Open b-shrp opened 1 month ago
Hi there @b-shrp , thanks for opening the issue.
The proxy/CDN issue is a a known one, and this partly result of the original design of the green check service assuming that the origin IP is okay to disclose.
Lots of people who use CDNs use them to avoid disclosing this IP, and the check has largely based around doing a DNS look up at present.
There is a new project we are working on to address some of the problems around basing this on resolving an IP address from a domain name, and it's called carbon.txt. It works directly on domains, so in the case of https://solar.dries, we'd do a lookup for information about the domain itself. It's something still in development and we have not prioritised self hosted solar websites like this, although it's something we would like to do in future. I've linked to a relatively long report detailing how we intend to build this over the next six months, as well as the current project website:
https://carbontxt.org https://www.thegreenwebfoundation.org/publications/carbon-txt-energy-efficiency-briefing/
That said, I don't think we had considered sniffing for cloudflare-specific HTTP status headers before.

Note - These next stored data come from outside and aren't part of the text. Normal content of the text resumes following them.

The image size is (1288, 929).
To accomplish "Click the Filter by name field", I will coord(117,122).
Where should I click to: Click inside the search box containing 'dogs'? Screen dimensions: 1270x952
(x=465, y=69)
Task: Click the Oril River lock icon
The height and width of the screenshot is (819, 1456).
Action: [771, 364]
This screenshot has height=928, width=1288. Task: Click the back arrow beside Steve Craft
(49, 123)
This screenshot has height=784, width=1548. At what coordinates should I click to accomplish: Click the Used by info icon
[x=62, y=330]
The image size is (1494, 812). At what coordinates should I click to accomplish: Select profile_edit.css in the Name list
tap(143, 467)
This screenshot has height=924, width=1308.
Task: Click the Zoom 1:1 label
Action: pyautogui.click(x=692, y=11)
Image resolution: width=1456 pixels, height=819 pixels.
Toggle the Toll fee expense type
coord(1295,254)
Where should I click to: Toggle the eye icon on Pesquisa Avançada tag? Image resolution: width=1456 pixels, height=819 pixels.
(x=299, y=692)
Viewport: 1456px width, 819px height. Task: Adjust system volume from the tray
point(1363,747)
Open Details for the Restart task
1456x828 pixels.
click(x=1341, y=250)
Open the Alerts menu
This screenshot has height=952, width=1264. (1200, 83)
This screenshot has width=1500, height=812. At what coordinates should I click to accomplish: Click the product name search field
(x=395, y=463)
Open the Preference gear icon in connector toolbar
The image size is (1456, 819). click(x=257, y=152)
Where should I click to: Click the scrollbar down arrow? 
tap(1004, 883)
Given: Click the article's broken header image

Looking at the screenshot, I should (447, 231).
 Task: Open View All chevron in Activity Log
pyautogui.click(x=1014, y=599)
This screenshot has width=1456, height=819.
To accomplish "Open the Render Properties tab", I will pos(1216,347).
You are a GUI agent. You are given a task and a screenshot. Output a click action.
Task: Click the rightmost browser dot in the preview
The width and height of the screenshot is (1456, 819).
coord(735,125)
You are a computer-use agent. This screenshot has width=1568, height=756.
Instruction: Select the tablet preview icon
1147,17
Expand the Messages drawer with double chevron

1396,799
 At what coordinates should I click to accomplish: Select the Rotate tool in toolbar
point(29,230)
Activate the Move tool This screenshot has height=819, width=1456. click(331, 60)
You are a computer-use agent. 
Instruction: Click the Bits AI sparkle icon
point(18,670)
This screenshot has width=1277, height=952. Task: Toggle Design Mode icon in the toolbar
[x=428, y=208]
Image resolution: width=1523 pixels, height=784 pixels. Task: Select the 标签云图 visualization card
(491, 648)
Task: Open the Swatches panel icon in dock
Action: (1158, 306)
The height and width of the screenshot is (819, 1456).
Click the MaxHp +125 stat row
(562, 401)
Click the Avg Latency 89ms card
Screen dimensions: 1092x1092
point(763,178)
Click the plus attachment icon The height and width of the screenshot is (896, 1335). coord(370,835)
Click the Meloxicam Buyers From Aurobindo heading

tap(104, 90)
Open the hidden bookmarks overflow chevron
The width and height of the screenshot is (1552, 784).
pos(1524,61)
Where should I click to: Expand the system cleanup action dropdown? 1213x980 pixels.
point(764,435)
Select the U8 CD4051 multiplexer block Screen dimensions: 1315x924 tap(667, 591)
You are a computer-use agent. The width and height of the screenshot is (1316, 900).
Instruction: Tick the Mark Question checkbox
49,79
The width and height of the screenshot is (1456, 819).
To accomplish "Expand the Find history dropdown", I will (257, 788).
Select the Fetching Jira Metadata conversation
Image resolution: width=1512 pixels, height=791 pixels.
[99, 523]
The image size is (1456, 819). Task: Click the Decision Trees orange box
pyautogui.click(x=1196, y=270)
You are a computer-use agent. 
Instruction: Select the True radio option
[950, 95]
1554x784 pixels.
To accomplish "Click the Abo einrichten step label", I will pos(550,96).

I don't really know enough about them yet to know if they are a good fit for this specific use case, and to be honest, I'm a little bit wary about something so vendor specific, but I think I understand directionally what you're suggesting.
We know there are a number of large CDNS, like Amazon Cloudfront, Fastly CDN, bunny.net, Google's Cloud CDN, and so on.
Do you know if there is any central repository listing these headers that might make it easier to parse them, and draw some kind of conclusion about them?
I can totally see the value in being able to flag up when a CDN is in use, because much more of the web now relies on CDNs than when this was initially built. I should tell you now though that we don't really have any plans to prioritise any work on the Green check API this year.
It would be helpful to use the thread to gather some notes for when we might revisit this because I think what you're suggesting is actually quite a helpful feature.
Is your feature request related to a problem? Please describe.
I've noticed that sites using Cloudflare's DNS proxy show that the host is Cloudflare and therefore green. If the site was using the CDN and caching then that seems to make sense, but if the site is using only the proxy, it seems this could be misused (intentionally or not). The example site in question (https://solar.dri.es/) is hosted from a home server (on solar power) and only using the proxy for ddos protection. While indeed green, I would expect the result to be unknown. My understanding is that the checker only looks at the IP the uri resolves to.
While DNS proxy services are available from a range of service providers, cloudflare's free offering is quite popular and perhaps one to address.
I would like to have confidence that the checker is evaluating where the data is primarily being served from, and if it can't, that it is able to give some indication of being unknown.
Describe the solution you'd like
I would like the checker to have awareness of when a proxy is being used and pay attention to other indicators as to where to data is being served from. Eg. if a header has something like this in it
cf-cache-status: DYNAMIC
then the checker might return a result like:Unknown: Host behind DNS Proxy
.Additional context
I recognize this is likely easier said than done, but I'd be curious to know more about the obstacles and if decisions have been made to not include this. I presume some of the reasoning may be that in fact the usefulness of this checker to climate action is in it's ability to highlight the green-ness of big hosting platforms where the scale matters. That said, it does speak to it as a source of truth to be able to identify where it may really be hosted.